Cora smiles at him, bright and joyous and edged with tears. Her hold on his hand tightens enough to crack a bone — Cora-speak for I love you — and he can’t help grinning back at her.

He’s still smiling when he moves around to place Cora’s hand in Lydia’s and when he raises both their hands and kisses their knuckles before releasing them to each other. That gesture’s not in Lydia’s dearly held script, but he wants, needs, them to know that he’s happy for them.

The gesture comes as close to making Lydia lose her composure as Derek has ever seen her. The brush of her lips against his jawline is almost as soft as Stiles’s plaintive, “Don’t I get one?”

“Not from my girlfriend,” Cora says.

Before Derek has to even think about the way Stiles raises an eyebrow and tilts his head at him, the minister clears her throat and asks, “Shall we begin?”

“We shall,” Lydia says, turning to face her, and with that, they return to Lydia’s script.

Derek does his part through the ceremony, not hesitating until it’s over and he has to walk back down the aisle with Stiles. Lydia had insisted that they should be arm in arm, but they ignored that directive, just as they had during the rehearsal.

This close, Stiles’s scent wraps around Derek, steals away any ideas he had about talking to Stiles. Finally, at the end of the aisle, he turns to Stiles and says the first thing that comes to mind. “Thank you.”

“Huh?” Stiles tilts his head, gives him a wicked grin, and then waggles a finger in his ear. “I think I’m going deaf. Did you just thank me?”

Derek suppresses simultaneous urges to growl at Stiles, kiss him, strangle him, and throw him over his shoulder and run off with him. Business as usual, then. “Yes,” he grits out.

“Heh.” Stiles’s hands do this complicated thing, making Derek think he’s either going to get punched or hugged. “Okay, then,” Stiles says, taking a step back instead of doing either of those things. “I guess that’s it. We should talk, yeah? Sometime? After dinner, maybe? Since we’re at different tables. Or not-tables, since Cora got her way about not having a formal sit-down thing.”

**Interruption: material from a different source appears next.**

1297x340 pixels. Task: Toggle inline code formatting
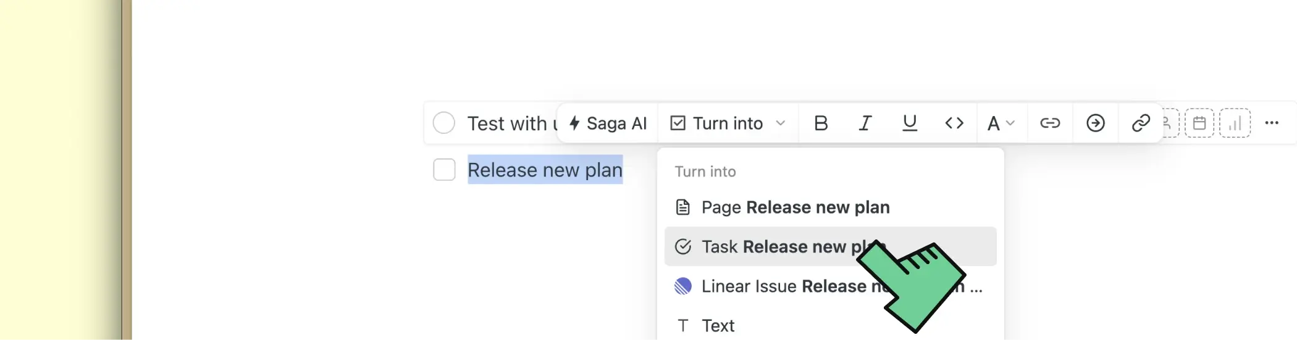[954, 123]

Then, Stiles gives him an awkward clap on the bicep and takes off to join a group of people around his age that Derek doesn’t know. He stands there for a moment, ignoring the people streaming around him on their way from the fancy hall to the reception area outside, before letting Malia drag him over into a conversation with Isaac and some guy named Charlie.

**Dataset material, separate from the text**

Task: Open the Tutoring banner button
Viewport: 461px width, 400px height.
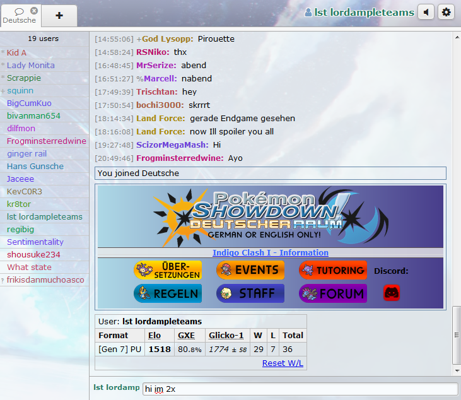Action: [x=332, y=270]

After that social obligation is done, Derek helps himself to a bottle of water, a plate of food from the various tables, and finds a spot in the shade over by a willow. The fact that the spot is half screened by the drooping leaves and branches of the tree doesn’t make him a creeping creeper who creeps (no matter what Stiles used to say). It just means that he doesn’t do people very well and he doesn’t want to do anything to fuck things up for Cora or Lydia.

Eventually, the food and drink are gone and Derek is out of excuses, even to himself, for staying hidden. He ventures out and follows the lure of a familiar sound to the dance floor where Stiles and Malia are holding hands and spinning in circles. Stiles is laughing, with his head flung back and his neck bared.

He’s beautiful, Derek can’t help thinking. His eyebrows draw into a scowl at the thought because this feeling, this dizzying lightness in his chest, is one of the reasons why he didn’t want to come back to Beacon Hills. Stiles isn’t too young anymore, but he’s… Derek sighs, not even wanting to finish that thought.

Instead, he turns his annoyance on the motley group of alphas and alphas-in-training who surround Stiles as soon as Malia lets go of his hands and falls into Isaac’s arms.

Peralta, Derek names the Argentinian alpha who slides in behind Stiles and puts a hand on Stiles’ hip. Stiles shimmies sideways, dislodging his touch, but he smiles at Peralta, seeming far more encouraging than discouraging.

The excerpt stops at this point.